--- やること一覧 ---
(a) iPhoneの構造の文章から、「しかし、スタンダードモデルはiPhone 14から『Central Structural」から「Aluminium Clad Frameに結合するための新しい製造プロセスが必要でした」とディンさん。」まで（「Aluminium Clad Frameに結合するための新しい製造プロセスが必要でした」とディンさん。」も含めて）を一字も変えずに書き写してください。
(b) iPhoneの構造の文章を読んで、次の質問に答えてください。
(i) スタンダードモデルが『Central Structural Frame』という構造になったのは、どのモデルからですか。
(ii) ディスプレイ側が開くiPhoneで修理するとき、外さないといけない部品は何ですか。
(iii) シャシーのアルミ部分と周りのチタンフレームの部分は、何によってつなげられますか。

--- 元の文章 ---

しかし、スタンダードモデルはiPhone 14から『Central Structural Frame』という構造になっている。


iPhone 16の内部構造。左がディスプレイ側。中央が『Central Structural Frame』を使ったメインシャシー。右が背面パネル。黒い部分が炭素素材を接合したアルミのクラッド。

この構造は欧州を中心に問題にされている『Reparability(修理のしやすさ)』に対応するためのもの。ディスプレイ側が開くiPhoneでは、認証に使われるために非常にデリケートな存在であるFace IDを外さねばならず、修理難易度が極めて高い。対して、『Central Structural Frame』では、背面側から多くの部品にアクセスできるために、Face IDを外すなどの難易度の高い作業をしなくても、バッテリー交換などの作業が可能になっている。

では、Proモデルについてはどうだったのか? この点についてディンさんに聞いてみた。

「おっしゃる通り、スタンダードモデルは、14、15、16とも航空宇宙グレードのアルミニウムを使った『Central Structural Frame』が我々のデザインの中核になっています。そして、今回、Proモデルに初めて『Central Structural Frame』を採用しました。熱と質量を抑えるためにチタンの材料比率を減らしながら、中央の熱拡散面をTitanium Aluminium Clad Frameに結合するための新しい製造プロセスが必要でした」とディンさん。


iPhone 16 Proの内部構造。左がディスプレイ側。中央がスタンダードモデルと同様の構造になった『Central Structural Frame』を使ったメインシャシー。アルミとチタンの接合部分に注目。右が背面パネル。

シャシーを構成するアルミ部分と、周囲のチタンフレームの部分は特殊なレーザー溶接によって結合されるが、この製造プロセスが可能になり、iPhone 16 ProシリーズからProモデルも『Central Structural Frame』を採用し、Reparabilityを向上することができるようになったということだ。

--- 用意した項目 ---
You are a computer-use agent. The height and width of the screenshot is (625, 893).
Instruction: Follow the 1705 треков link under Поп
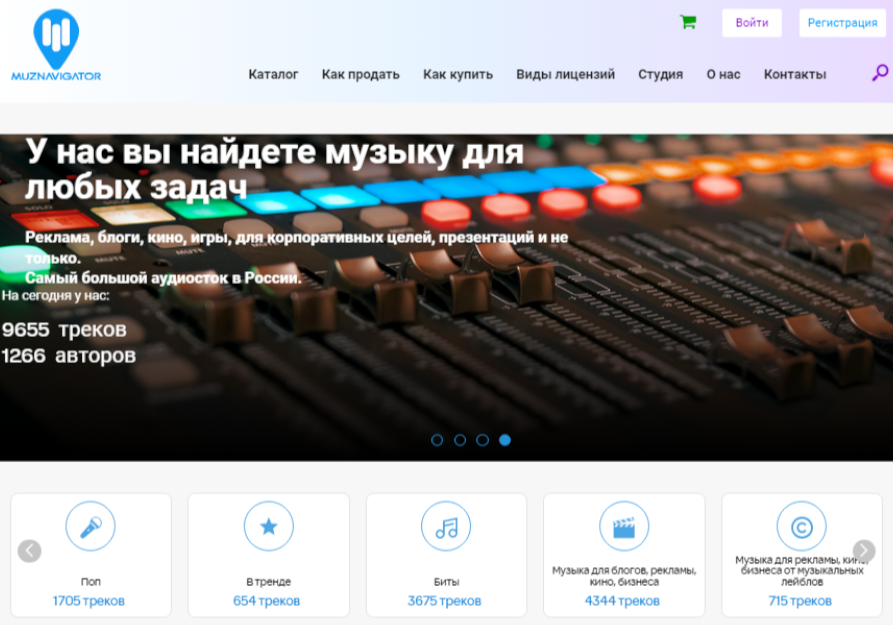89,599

...

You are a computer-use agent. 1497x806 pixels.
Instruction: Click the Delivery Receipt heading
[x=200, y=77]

--- 最終結果 ---
(a)
しかし、スタンダードモデルはiPhone 14から『Central Structural Frame』という構造になっている。


iPhone 16の内部構造。左がディスプレイ側。中央が『Central Structural Frame』を使ったメインシャシー。右が背面パネル。黒い部分が炭素素材を接合したアルミのクラッド。

この構造は欧州を中心に問題にされている『Reparability(修理のしやすさ)』に対応するためのもの。ディスプレイ側が開くiPhoneでは、認証に使われるために非常にデリケートな存在であるFace IDを外さねばならず、修理難易度が極めて高い。対して、『Central Structural Frame』では、背面側から多くの部品にアクセスできるために、Face IDを外すなどの難易度の高い作業をしなくても、バッテリー交換などの作業が可能になっている。

では、Proモデルについてはどうだったのか? この点についてディンさんに聞いてみた。

「おっしゃる通り、スタンダードモデルは、14、15、16とも航空宇宙グレードのアルミニウムを使った『Central Structural Frame』が我々のデザインの中核になっています。そして、今回、Proモデルに初めて『Central Structural Frame』を採用しました。熱と質量を抑えるためにチタンの材料比率を減らしながら、中央の熱拡散面をTitanium Aluminium Clad Frameに結合するための新しい製造プロセスが必要でした」とディンさん。

(b)
(i) iPhone 14から
(ii) Face ID
(iii) 特殊なレーザー溶接